Outra tradição, transmitida por autores clássicos como Estrabão e Tito Lívio, afirma que Roma teria se originado da cidade de Palanteu, fundada por Evandro no Palatino; esta cidade é mencionada na Eneida de Virgílio. Evandro teria dado hospitalidade a Hércules quando este fugia com o rebanho recém-roubado do gigante Gerião, em um de seus doze trabalhos. Diz-se que, durante sua estadia, os rebanhos foram roubados pelo gigante Caco, filho de Vulcano. Hércules então luta com o gigante e, em sua homenagem, os habitantes locais construíram o Grande Altar de Hércules, local onde futuramente se situaria o Fórum Boário.
Historiografia
Já no século V a.C., autores gregos como Helânico de Mitilene associaram a fundação de Roma ao herói Eneias. Por volta de 200 a.C., Quinto Fábio Pictor criou a primeira história de Roma, associando a criação da cidade a Rômulo, tendo sua versão dos fatos sido aprimorada por outros autores romanos como Tito Lívio, Ovídio, Virgílio, Plutarco e Dionísio de Halicarnasso. Tais autores tentaram encontrar explicações racionais para passagens improváveis do mito de criação da cidade, como por exemplo a loba capitolina. Os romanos designavam pela mesma palavra, lupa, a fêmea do lobo e a prostituta. Dessa forma, historiadores afirmam que, na realidade, a ama dos gêmeos teria sido Aca Larência, mulher de Fáustulo, que teria exercido o ofício de prostituta.

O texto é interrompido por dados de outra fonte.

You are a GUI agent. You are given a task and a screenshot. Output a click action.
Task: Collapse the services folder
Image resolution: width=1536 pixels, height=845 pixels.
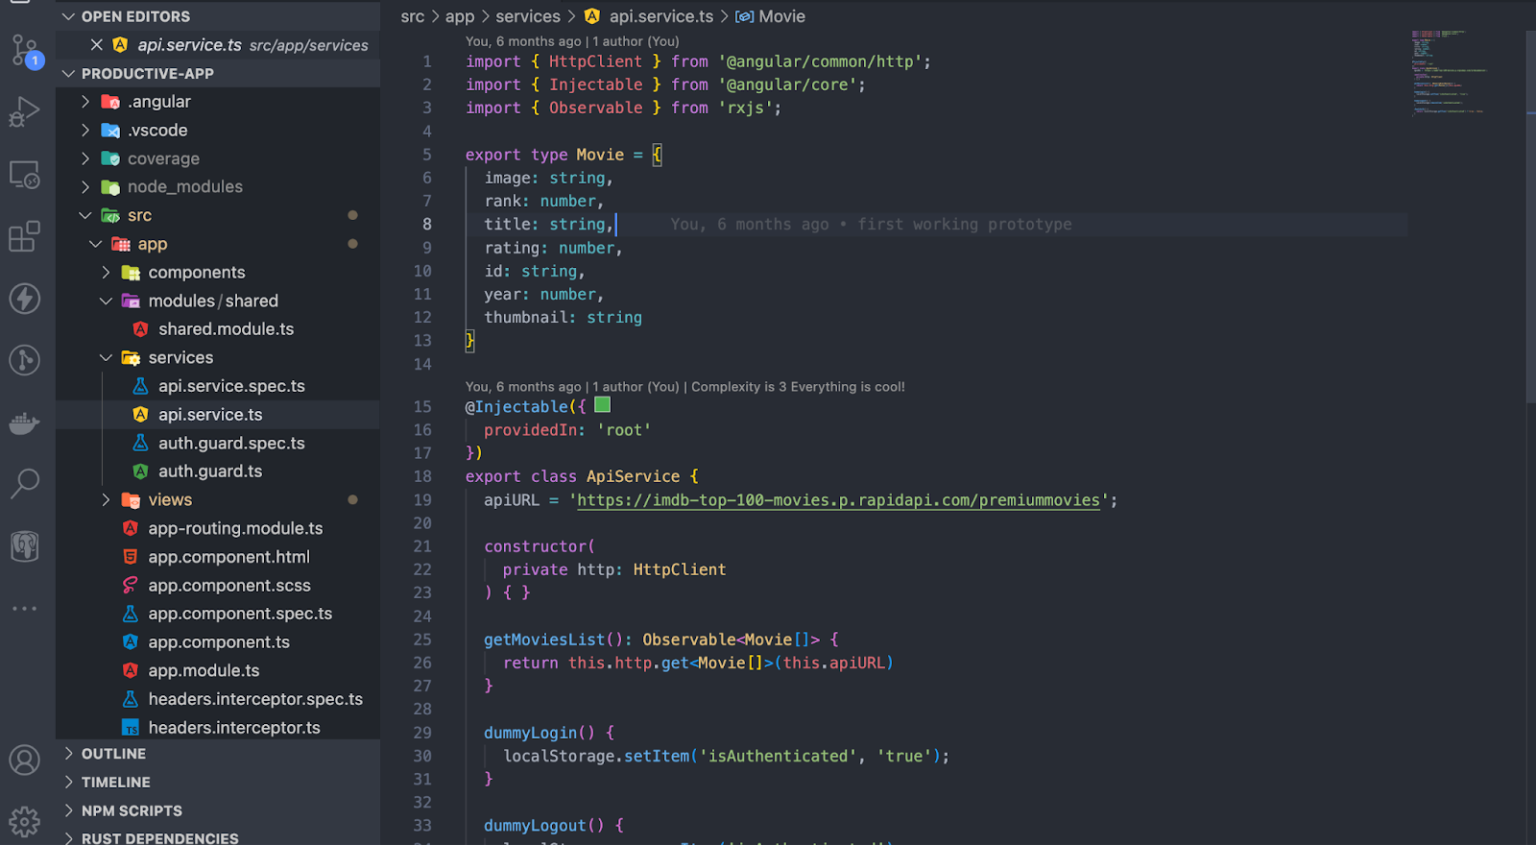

O historiador Dominique Briquel afirma que muitos elementos encontrados no mito de fundação são resquícios de rituais etruscos que foram incorporados pelos romanos. Tim Cornell reforça essa ideia, afirmando que a explicação racional para a correlação entre a cidade e o herói troiano Eneias seria resquício do contato entre a Itália primitiva e os micênicos. A importância de Lavínio e Alba Longa no mito criador de Roma reflete o importante papel religioso que esses centros desempenhavam na região. Além disso, alguns dos mais proeminentes achados arqueológicos do período foram encontrados precisamente em Lavínio e nas colinas Albanas, havendo hoje a teoria de que Roma fosse contemporânea a esses centros, tendo ela sido uma colônia de Alba Longa.
Na história de Rômulo, o rapto das sabinas e a diarquia de Rômulo e Tito Tácio (governante sabino) são eventos que, segundo autores como Tim Cornell, devem ter elementos verossímeis e igualmente podem ser entendidos como indicativos da influência sabina na Roma primitiva. Muitos elementos sabinos são detectáveis, por exemplo, palavras de origem sabina: bos (boi), scrofa (porca), popina (cozinha). Além disso, a diarquia de Rômulo e Tito Tácio é possivelmente uma indicação de que Roma surgiu através da fusão de duas comunidades, uma no Palatino e outra no Quirinal, ou ao menos da incorporação da segunda à primeira. Outro ponto forte desta interpretação está em uma citação de Tito Lívio, I.13.4, onde se refere a Roma como geminata urbs ("a cidade dupla"), bem como na raiz da palavra quirites (singular: quires), o gentílico dos cidadãos romanos, que segundo autores romanos deriva de Cures, a capital dos sabinos; autores modernos questionam esta associação.